Sector: Real Estate
There is no shortage of material about the life and work of Octavia Hill. Like Gertrude Jekyll, one of her contemporaries, she was a prolific writer and has also been much written about. Like Gertrude, the commercial approach Octavia took in establishing her housing projects has also been underplayed.
When she died in 1912, she was widely described as a ‘Philanthropist and Social Reformer’ and ‘one of the most practical and energetic woman philanthropists of her day’. This label of philanthropist has followed her around, dragging with it the inference of a rich woman handing out money, which is not at all what she was about. A better description would the one chosen by The Globe, ‘Pioneer of Profitable Philanthropy’.
Besides the housing initiatives, which were her primary focus from 1865 onwards, she participated in a number of significant campaigns and a host of organisations, many of which continue to have influence today. The one with which she is probably most strongly associated now is the National Trust, which she co-founded in 1895, but by 1887 her standing was already such that she was one of only three women invited in their own right to attend a service in Westminster Abbey celebrating Queen Victoria’s golden jubilee. (The other two were Florence Nightingale and Josephine Butler.)
Octavia held strong views on a wide range of issues. By the end of her life her opposition to state pensions, women’s suffrage and local councils playing a role in providing housing started to erode her reputation and even a hundred years after her death, her attitudes and beliefs are much discussed as questions are debated such as whether or not there should be development in London’s Green Belt. This post explores her life leading up to the founding of the National Trust through ten campaigns and organisations and in particular the legacy her work has left across London.

1. The Ladies Guild
Octavia Hill was born into a middle-class family in Cambridgeshire, her father’s eighth child, hence her name. Five of those children were with his first two wives. Octavia’s mother was his third wife, Caroline, and together they had five more children. Life changed dramatically for Octavia Hill when she was two years old and her father was declared bankrupt. The family had to leave their home and for the next few years had an itinerant lifestyle, relying on Caroline’s family’s generosity to keep them afloat. When Octavia was about five, her father had a nervous breakdown. Although he lived for another thirty years, he became estranged from his young third family, unable to provide financial or emotional support. Octavia paid off the last of the resulting debts in 1861.
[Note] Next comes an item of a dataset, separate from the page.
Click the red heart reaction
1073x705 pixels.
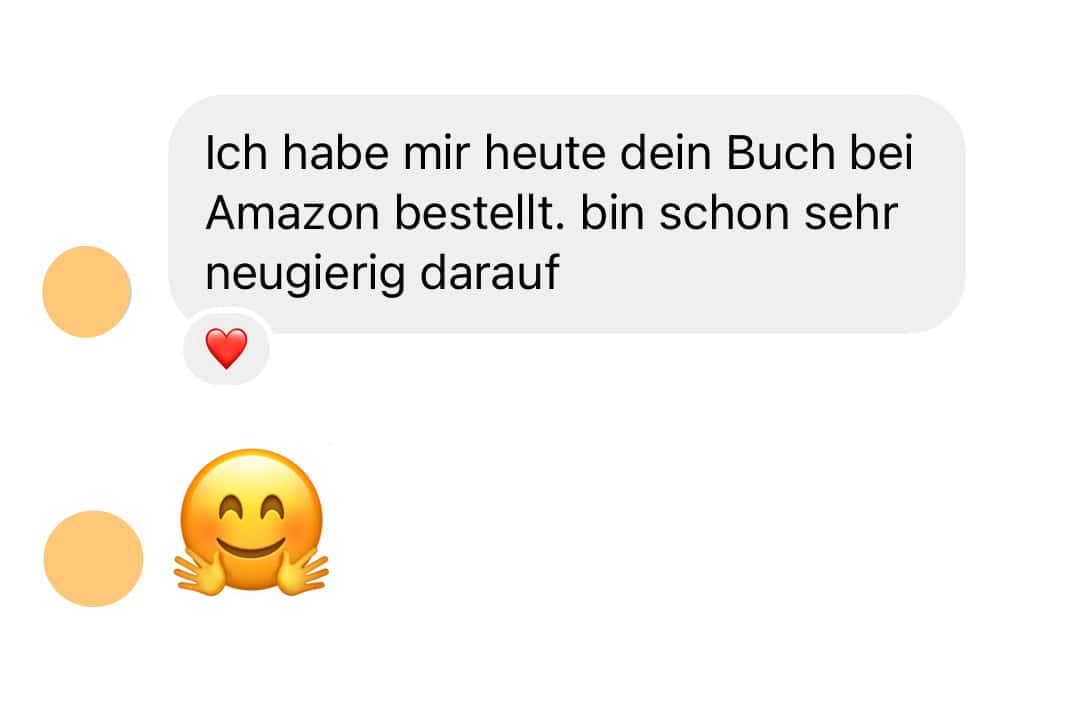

Her mother, Caroline was left trying to provide for this large, young family and they moved to Highgate, to be nearer Caroline’s father, the doctor and public health reformer Thomas Southwood Smith. In 1852, with her children reaching the age when they could start to work, Caroline secured a job managing the Ladies Guild, an organisation that aimed to empower women by giving securing work for them that would give them economic independence. The family re-located to central London and at the age of 14, Octavia was put in charge of a group of girls aged from eight to seventeen from the nearby Ragged School who could earn money by making toys and furniture for dolls’ houses.
It would have a formative effect. This was where Octavia first saw for herself what real poverty meant on a day to day basis: overcrowded, insanitary housing and ill-nourishment. She took a wider interest in the wellbeing of her group, ensuring they ate well at lunchtime and running classes to keep up their education. It was here that she started to formulate the ideas and principles that would underpin the rest of her life’s work. It was also where she met Emma Cons, who worked with Octavia for many years before going to set up her own ventures in Lambeth.
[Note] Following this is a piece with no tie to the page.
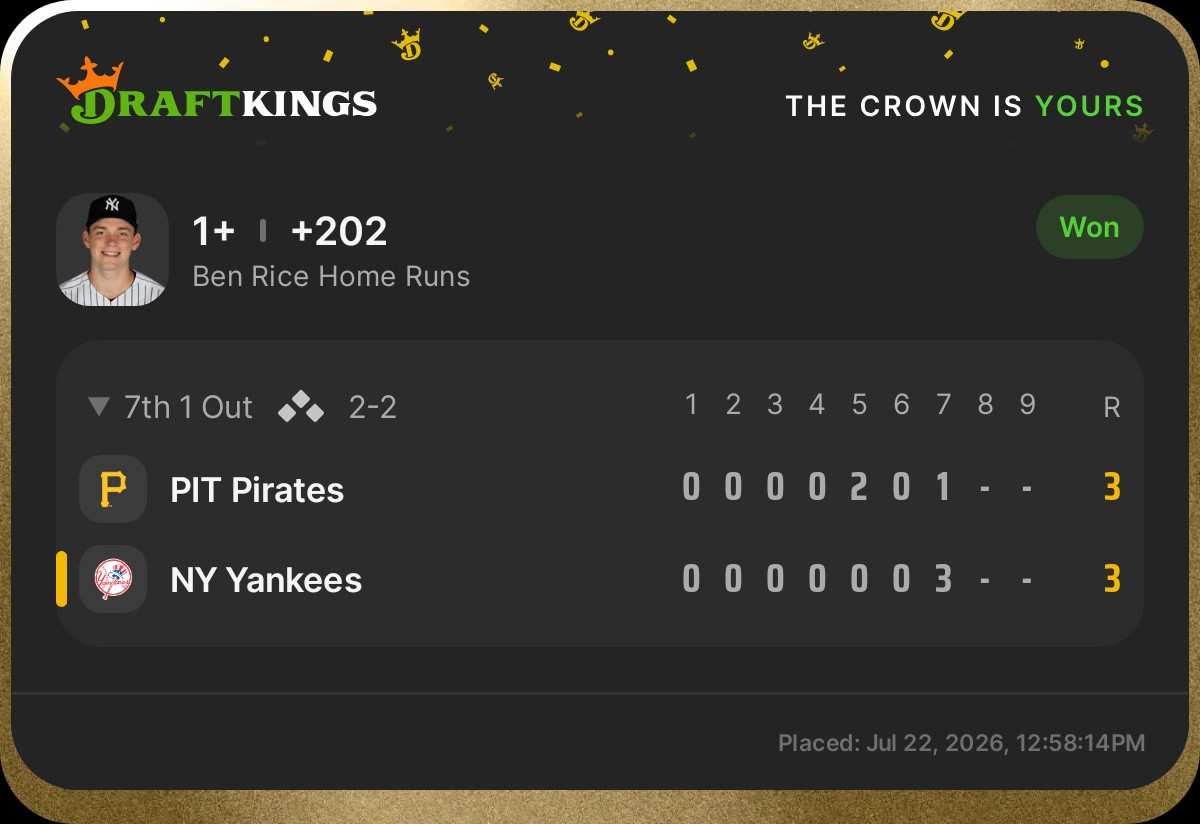Click the PIT Pirates team name
The height and width of the screenshot is (824, 1200).
(x=257, y=490)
2. F.D. Maurice and the Working Men’s College
Octavia was profoundly influenced by F.D. Maurice, a founder of Christian Socialism and started reading the newspaper that he effectively edited, the Christian Socialist, when she was still a schoolgirl. When the family moved to London she started attending services at Lincoln’s Inn Chapel or further afield in Mile End to hear Maurice preach and got to know him personally. Her sister, Emily, won a scholarship to Queen’s College, the first girls’ school in the country set up by Maurice in 1848 and later married one of his sons.
In 1854, Maurice was one of the founders of the Working Men’s College. Among the early teachers were John Ruskin, John Stuart Mill, Thomas Hughes, Charles Kingsley, William Morris and Dante Gabriel Rossetti. In 1856 the college started to offer classes for women and Maurice offered Octavia a job as Secretary to these classes, with this role later expanding to include some teaching responsibilities. It was during this period that Octavia had her first piece published, a two-part article for the Working Men’s College Magazine in 1860, where she wrote about the importance of education for women if they were to hold their own with men and shared her ideas on teaching.
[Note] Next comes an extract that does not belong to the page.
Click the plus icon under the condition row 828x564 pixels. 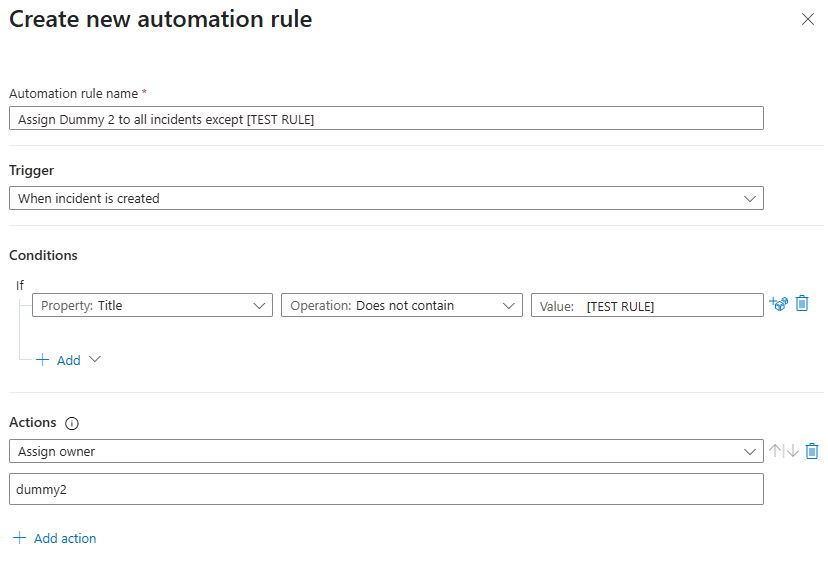(x=43, y=360)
The Working Men’s College is now known as WM College and continues to provide adult education courses in London.
3. The Married Women’s Property Act
Octavia’s grandfather was part of a circle of progressive thinkers and it was through him that Octavia met Barbara Leigh Smith, now Barbara Leigh Bodichon. Their shared interests included women’s education and the right of women to retain separate legal status when they married so that they could retain responsibility for financial assets. In 1856, Octavia helped Barbara organise a campaign to gather signatures for a petition presented to Parliament on 14th March. Twenty four thousand people signed including Elizabeth Barrett Browning and Elizabeth Gaskell. It was the first step in a 14-year battle to secure some rights under the first Married Women’s Property Act in 1870. It would take another 12 years before the Married Women’s Property Act of 1882 gave married women the same rights to retain their wages, hold property and act as shareholders as single women. Octavia later gave French and drawing lessons at Portman Hall school, opened by Barbara Bodichon and Elizabeth Whitehead in 1854.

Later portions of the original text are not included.